Alex and I met the old-fashioned way in 2013, through a mutual friend in a bar in Auckland. We were both 21. We weren’t looking for anything serious but when I went overseas in 2014, being apart made us realise that we were meant to be together.
Alex popped the question on our five-year anniversary. We were on a swing bridge overlooking Hokitika Gorge. It rained on the day, so he was down on one knee wearing a poncho! We were engaged for two and a half years. During that time, we started to build a beautiful life together, moving into our first home and having our first child. We chose an autumn wedding as we didn’t want to be too hot. We had 60 guests.
Originally, we planned our wedding in Fiji, but this wasn’t possible due to Covid, and we still wanted a destination wedding, away from Auckland. We chose Opoutere Farmhouse as we could have the whole day at one location, and customize the area, as well as bring in our own food and drink. We loved that we could combine the beach and forest areas. We had shade from the trees for our ceremony, but our toes were in the sand, and we could hear the waves. We set up an outdoor lounging area with bean bags, rugs and umbrellas where our guests could relax while they played lawn games. There was accommodation on site for us and our close family, plus a campsite next door.
Our theme was whimsical bohemian. It was relaxed and natural. We added some sustainable themes like foraging for wildflowers. Our friends and family transformed the barn into a beautiful reception space. My bridesmaid made the stationery and signage, and my parents made the salads, canapes and dessert, including our wedding cake! All these individual touches made the day feel uniquely ours.
We only chose the traditional aspects that suited us and ignored others. We didn’t have a maid of honour or a best man, and we didn’t have a sit-down dinner, seating plans or a head table. Our bridesmaids’ bouquets and arch were made from artificial flowers, and we went with a mix of artificial and fresh hydrangeas, roses, eucalyptus and gypsophila.
I wanted the style to be minimal, timeless and natural to reflect the beautiful landscape. Our colour palette was white and green. We arranged a buffet-style menu for a relaxed, party vibe as everyone could socialise freely.
We hired a pizza truck and had a candy buffet stocked with our favourite lollies! For dessert, my parents made brownies, lemon tart, ginger crunch and mini banoffees. Our cake was three-tiered: black forest, lemon and coconut and gluten-free baklava.
Our favourite memory of the photoshoot is just us being silly and laughing. We chose live music for the ceremony and made a playlist of classic singalongs for the reception.
We learned our first dance from YouTube! We also organized a photo booth guest book and that provided a lot of entertainment and memories.
We hired a minivan for transport so that we could all travel together.

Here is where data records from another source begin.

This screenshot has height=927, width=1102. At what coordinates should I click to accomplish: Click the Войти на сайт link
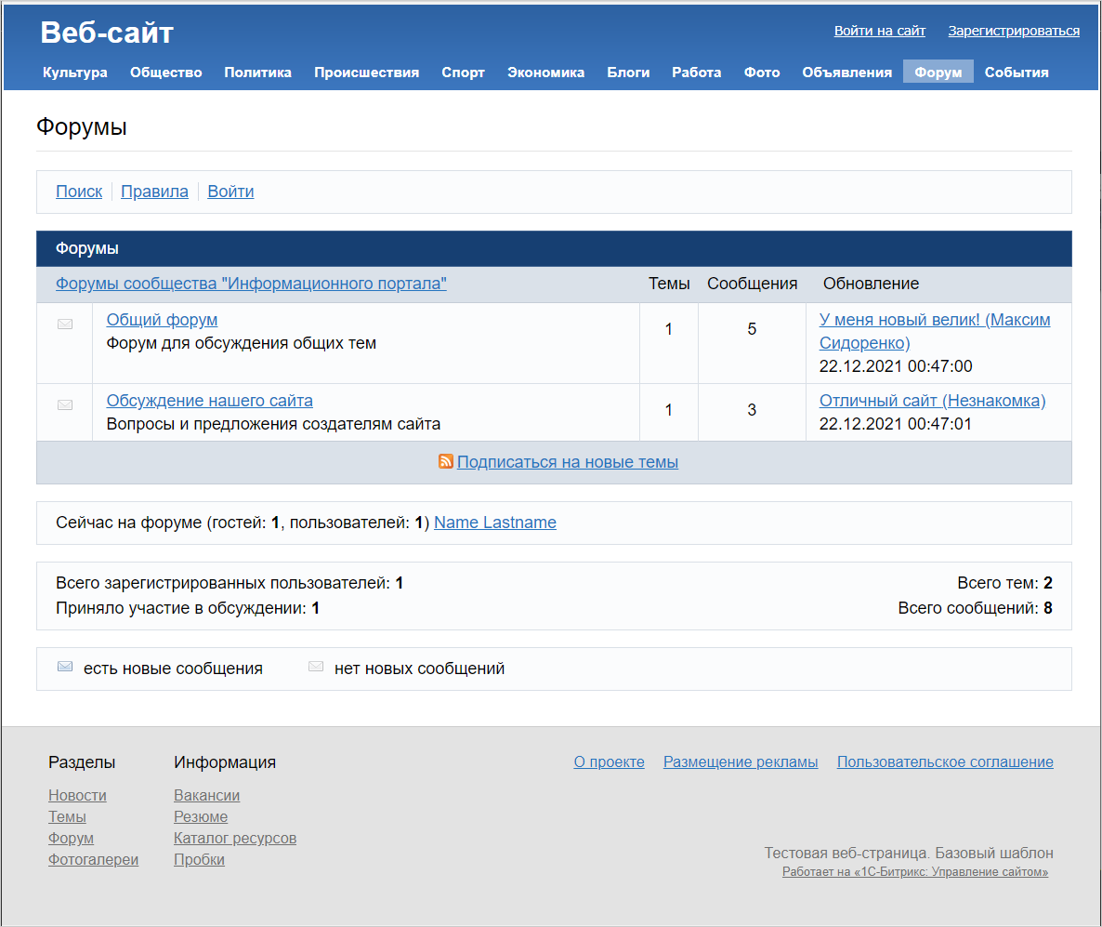(879, 31)
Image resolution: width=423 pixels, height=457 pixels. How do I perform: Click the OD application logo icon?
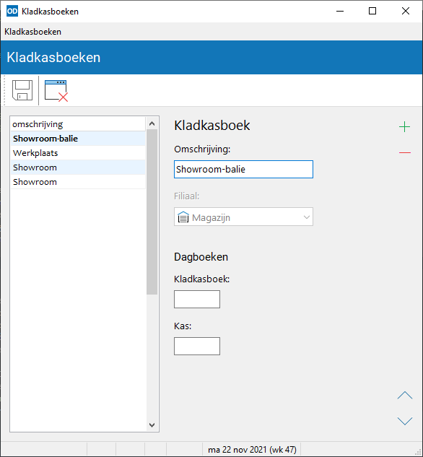[12, 11]
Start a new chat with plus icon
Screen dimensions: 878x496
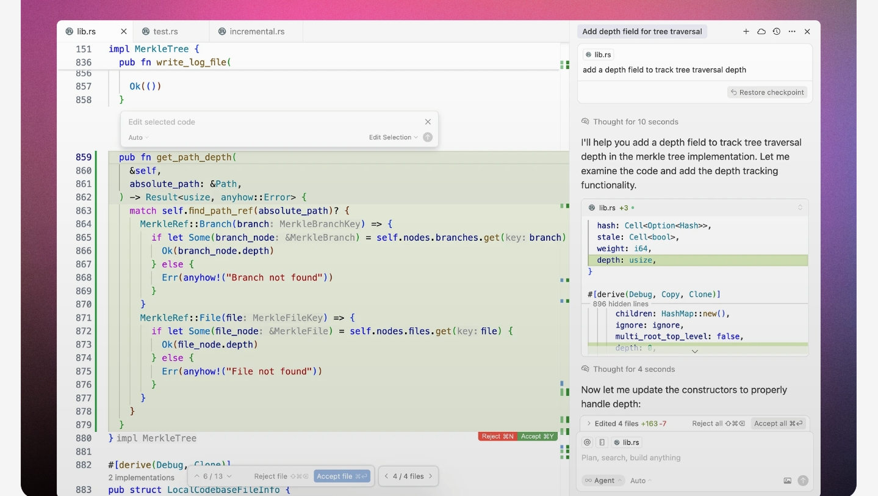coord(746,31)
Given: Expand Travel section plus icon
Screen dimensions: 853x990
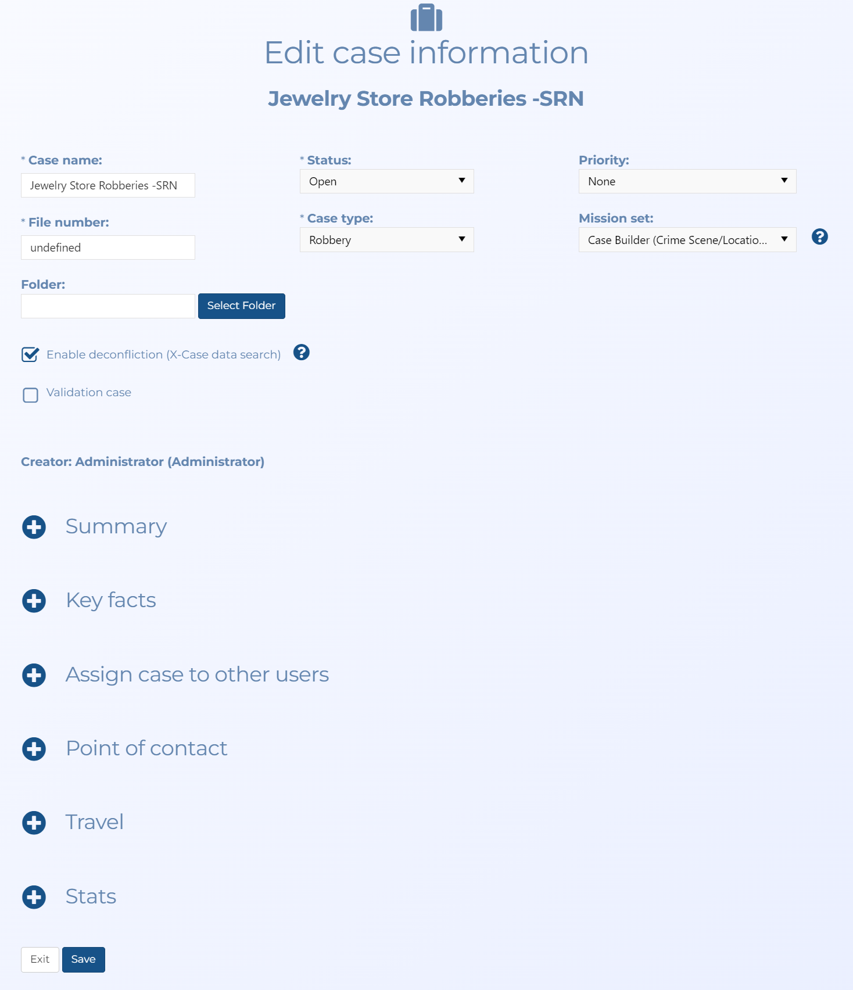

For my dress, I chose an all-over lace gown with spaghetti straps and a low back. It was a sample dress that could be altered, which helped with the budget. I accessorized with a vine veil, and I wore a ring from each of my late grandmothers. The bridesmaids chose their own dresses in different colours.
I had four bridesmaids, one who surprised me by pretending to be a stripper at my hen party! I thought she couldn’t make it due to Covid, but she travelled from the UK, did two weeks in MIQ and managed to keep it a complete surprise. Her partner was also one of the groomsmen. We had two flower girls and our son was a pageboy.
We had a post-wedding brunch and then went on a minimoon to Pauanui when we happened to conceive our second child!
My advice is not to sweat the small stuff. Lots of things went wrong for us; our location and our date had to change due to Covid. On the day, we had a power cut: we had no music and no water for three hours! But the day was incredible and filled with love.